#### Task list
- 1) In the forum thread below about loading a gnomAD VCF file with Hail, how many arguments is import_vcf() said to need?
- 2) Echo the portion of the forum thread below that begins with the words containing "Hi all, new" and ends with "to the file.", reproducing it with no changes.

Hi all, new to bioinformatics and have what I think is a pretty basic question. I'm attempting to use hail to import a vcf file from the gnomad website (https://gnomad.broadinstitute.org/downloads). I've successfully created a python session in the terminal and loaded hail, now just trying to use import_vcf(), which should work by just taking one argument, the path to the file.
In [8]: chr1_test_file = hl.import_vcf('/gnomad-public/release/2.1/vcf/exomes/gnomad.exomes.r2.1.sites.chr1.vcf.bgz')
Here is my warning:
2019-09-20 15:24:25 Hail: WARN: `/gnomad-public/release/2.1/vcf/exomes/gnomad.exomes.r2.1.sites.chr1.vcf.bgz' refers to no files
I imagine my problem is just that I don't have the correct path, but I wasn't quite sure what that would be...
You should also know that the gnomAD team has files available already in Hail native format, from that same link. These will be much more usable, since the VCF format is much less flexible. It's much harder to get useful data out of the VEP consequence field in VCF form, for instance.

#### Collected material
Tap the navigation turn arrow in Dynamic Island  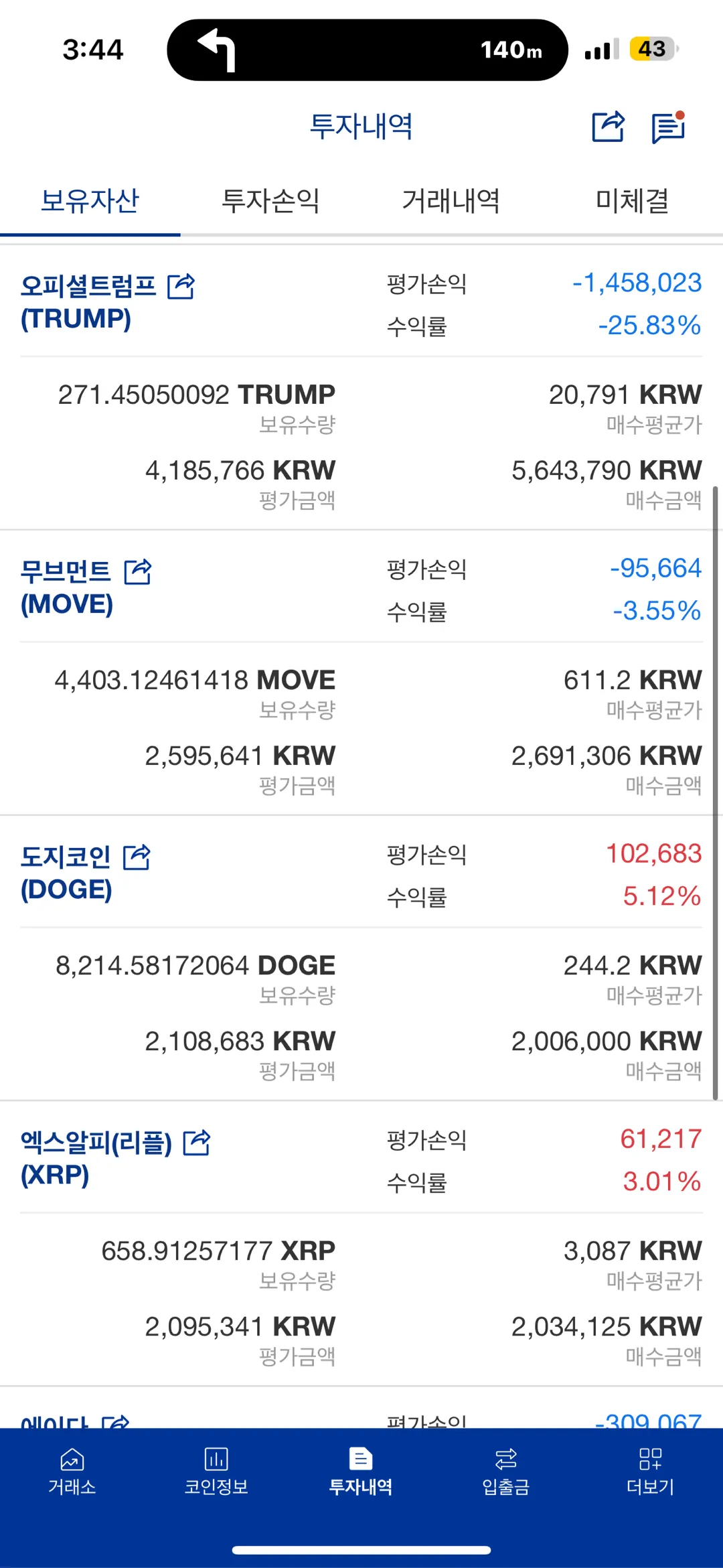pyautogui.click(x=217, y=49)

#### Responses
- 1) One argument, the path to the file.

- 2)
Hi all, new to bioinformatics and have what I think is a pretty basic question. I'm attempting to use hail to import a vcf file from the gnomad website (https://gnomad.broadinstitute.org/downloads). I've successfully created a python session in the terminal and loaded hail, now just trying to use import_vcf(), which should work by just taking one argument, the path to the file.